Félix Ángel Moreno Ruiz

martes, 24 de julio de 2018

ELOGIO DE LA HUMILDAD

No es la humildad una cualidad muy apreciada últimamente. Quizás, no lo haya sido nunca; sobre todo, en esta sufrida piel de toro en la que sobresalen el miles gloriosus (si Plauto se escapara del Averno y cruzara a nado el río Leteo para regresar al reino de los vivos, encontraría unos cuantos ejemplos dignos de interpretar a un soldado fanfarrón de lo más convincente), el pícaro, el medrador, el fraude andante, el arribista sin escrúpulos y el mediocre con veleidades megalómanas. Por el contrario, en este mundo en el que se celebran y se aplauden el juego de las apariencias, los premios pactados entre bambalinas, el currículum engordado con másteres de todo a cien, con carreras universitarias ficticias o con titulaciones que se regalan con el menú del McDonald’s, la persona humilde es ninguneada, pisoteada y despreciada, considerada siempre como un ser débil porque, por cortesía y educación, no impone su criterio a los demás o, por decencia, no ansía quedarse egoístamente con la parte más grande y sabrosa del pastel.
Pero, quizás, lo primero que tendríamos que clarificar es qué entendemos por humildad. Según el diccionario de la Real Academia de la Lengua, es la “virtud que consiste en el conocimiento de las propias limitaciones y debilidades y en obrar de acuerdo con este conocimiento”; es decir, a priori es una cualidad que cualquier persona con dos dedos de frente querría poseer porque supone el discernimiento de nuestras propias carencias, su aceptación y, a partir de ahí, su superación. Sin embargo, el diccionario nos propone otras dos acepciones que ya no son tan positivas.
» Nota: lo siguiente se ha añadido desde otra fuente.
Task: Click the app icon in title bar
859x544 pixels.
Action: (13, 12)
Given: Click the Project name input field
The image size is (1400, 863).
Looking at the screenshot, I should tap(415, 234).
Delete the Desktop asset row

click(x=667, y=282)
Según la segunda, es la “bajeza de nacimiento o de otra cualquier especie” (viene a ser un eufemismo que se utiliza con las personas que han nacido en una familia de escasos recursos económicos para evitar decir que son pobres de solemnidad o que su sangre no tiene pedigrí) y la tercera acepción la deja por los suelos al considerarla “sumisión y rendimiento”. En conclusión, está claro que el humilde es un virtuoso, sí, pero también es un pobrete, un sumiso y alguien que se rinde fácilmente ante quien tiene el mando, el que maneja el bacalao, que suele ser el listo de la clase.
A lo largo de mi vida he tenido la inmensa suerte de conocer a unas cuantas personas verdaderamente humildes (no las falsas, esas que van por la vida entonando el mea culpa, pero, en cuanto se sienten mínimamente menospreciadas, sacan el pecho repleto de medallas de hojalata). Y todas ellas son inteligentes, con una gran capacidad de autocrítica y de autoexigencia (que es el origen de su grandeza y, a la vez, la causa de su perdición en una sociedad en la que priman la ley de la selva y el ¡tonto el último!), minimizan e infravaloran sus propios logros, son tolerantes con las debilidades ajenas, respetuosas y trabajadoras incansables por el bien común. Vamos, auténticas joyas, diamantes en bruto de muchos quilates que solo el ojo experto sabe apreciar como se merecen porque, por lo general, los humildes suelen pasar desapercibidos en esta hoguera de las vanidades que llamamos mundo.
El hecho de que, por su propia naturaleza, la humildad no llame la atención suele ocasionarle a su poseedor más inconvenientes que ventajas porque, si quien se da cuenta de la valía del humilde es una persona equitativa y justa, aquel ocupará el puesto que le corresponde en la sociedad (que nunca demandará si verdaderamente lo es), pero si tiene la desgracia de toparse con un vampiro, con una lamprea o con una garrapata (especímenes humanos de la peor calaña que poseen una habilidad especial para oler la sangre del humilde), puede tener la completa seguridad de que no lo soltarán hasta que lo hayan exprimido a conciencia aprovechándose de sus ideas, su creatividad, su dedicación, su trabajo, su esfuerzo y su generosidad.
Estoy convencido de que si, pese a todo, el mundo no va tan mal como debiera, si avanza y progresa, es gracias a las personas anónimas, humildes y trabajadoras que soportan estoicamente sobre sus maltrechos hombros a la panda de egoístas y narcisistas que, para saciar su patológico ego, van por el mundo fastidiando al personal (o, lo que lo mismo, la Humanidad).